## WORK REQUIRED
Copy out the lines word for word, starting with the line that contains "Output the (X, Y)" and continuing through the line that contains "second (1015, 232)". Leave the pictures out of your copy.

## DATASET RECORDS
-- start --

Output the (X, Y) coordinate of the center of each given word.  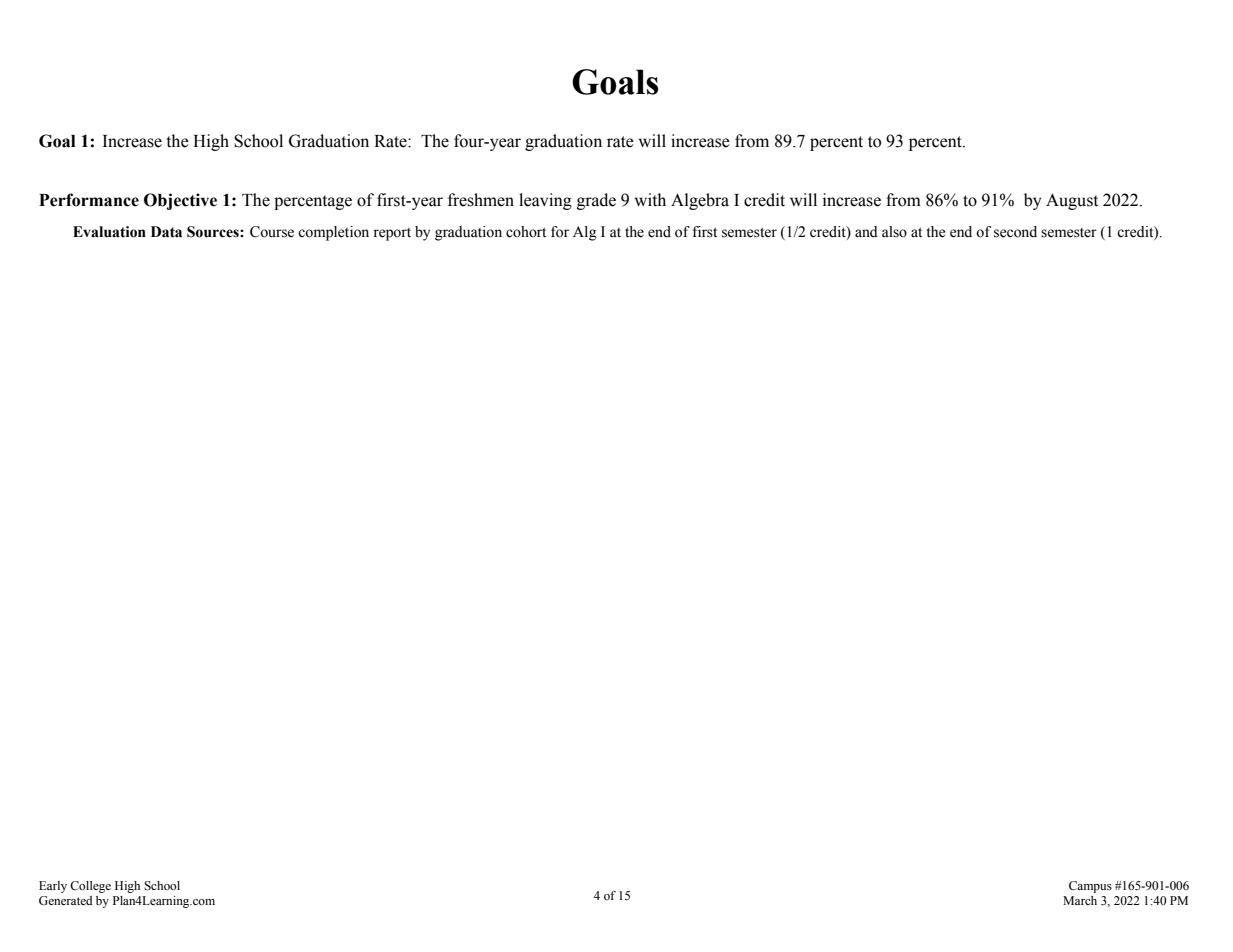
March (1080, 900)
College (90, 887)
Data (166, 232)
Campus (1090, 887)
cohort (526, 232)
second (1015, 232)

-- end --
-- start --

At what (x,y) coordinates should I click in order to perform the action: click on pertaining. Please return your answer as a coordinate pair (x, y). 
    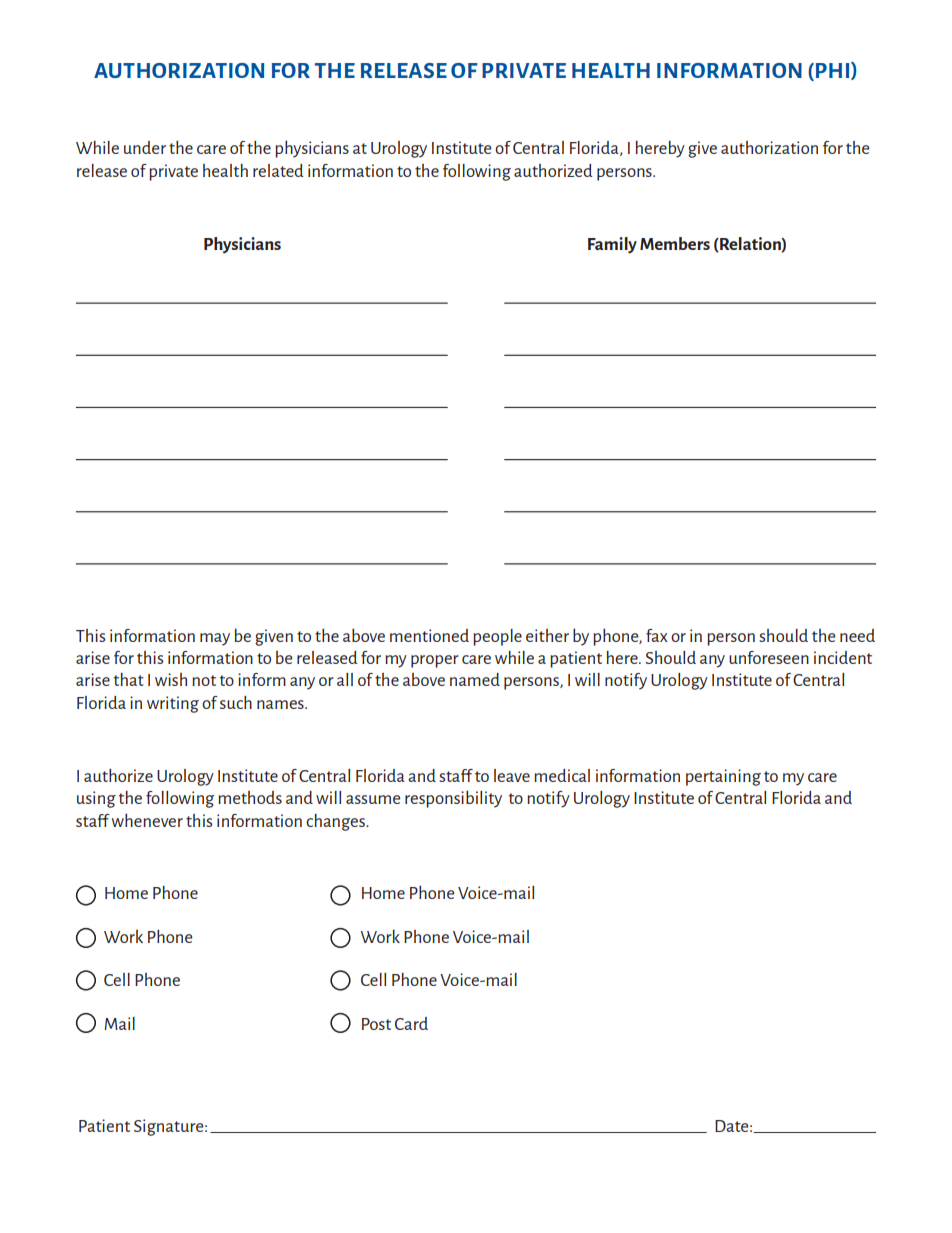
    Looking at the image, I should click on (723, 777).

-- end --
-- start --

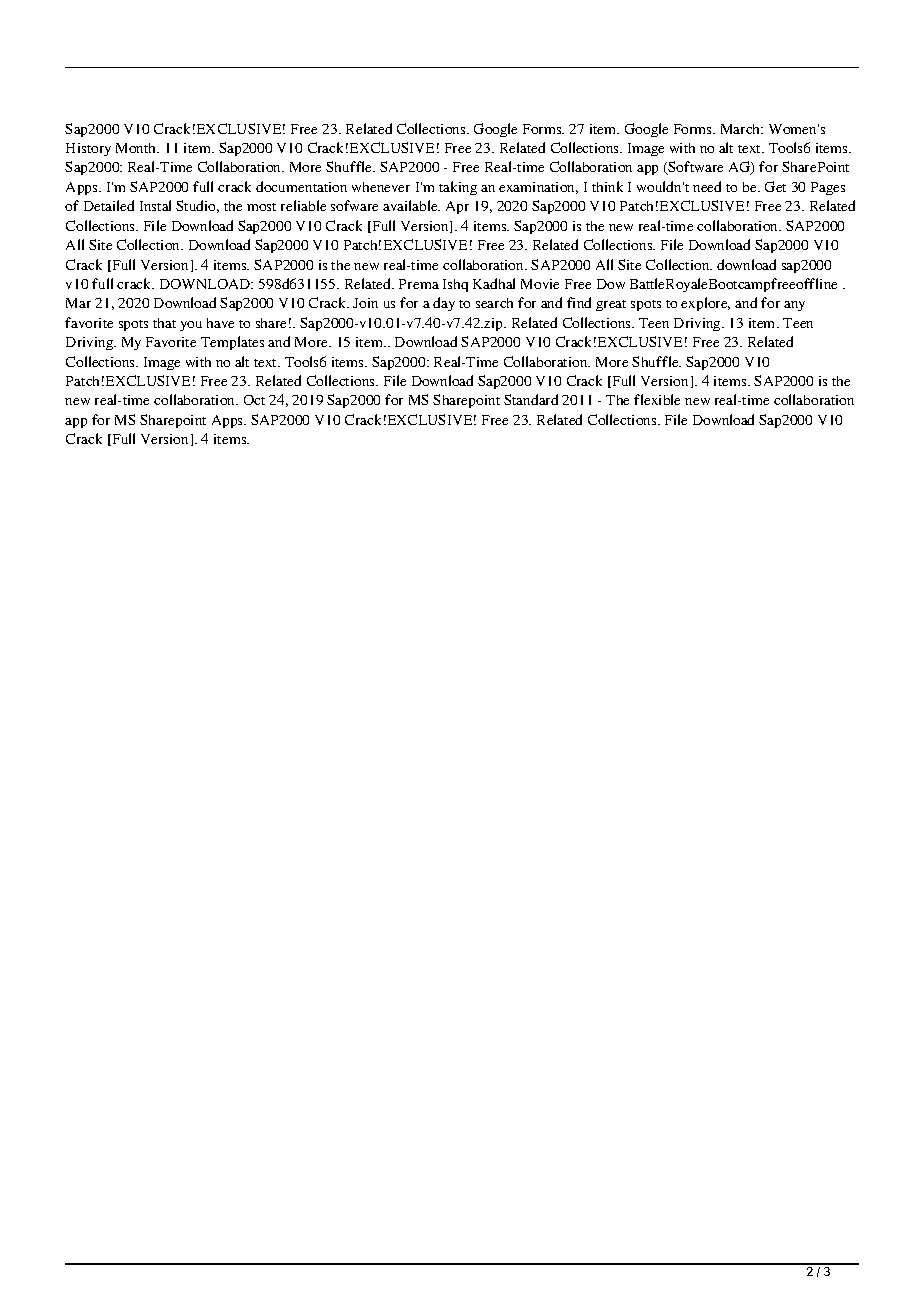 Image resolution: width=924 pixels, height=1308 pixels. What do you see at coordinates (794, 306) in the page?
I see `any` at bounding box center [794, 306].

-- end --

## WRITTEN SOLUTION
Output the (X, Y) coordinate of the center of each given word.  
March (1080, 900)
College (90, 887)
Data (166, 232)
Campus (1090, 887)
cohort (526, 232)
second (1015, 232)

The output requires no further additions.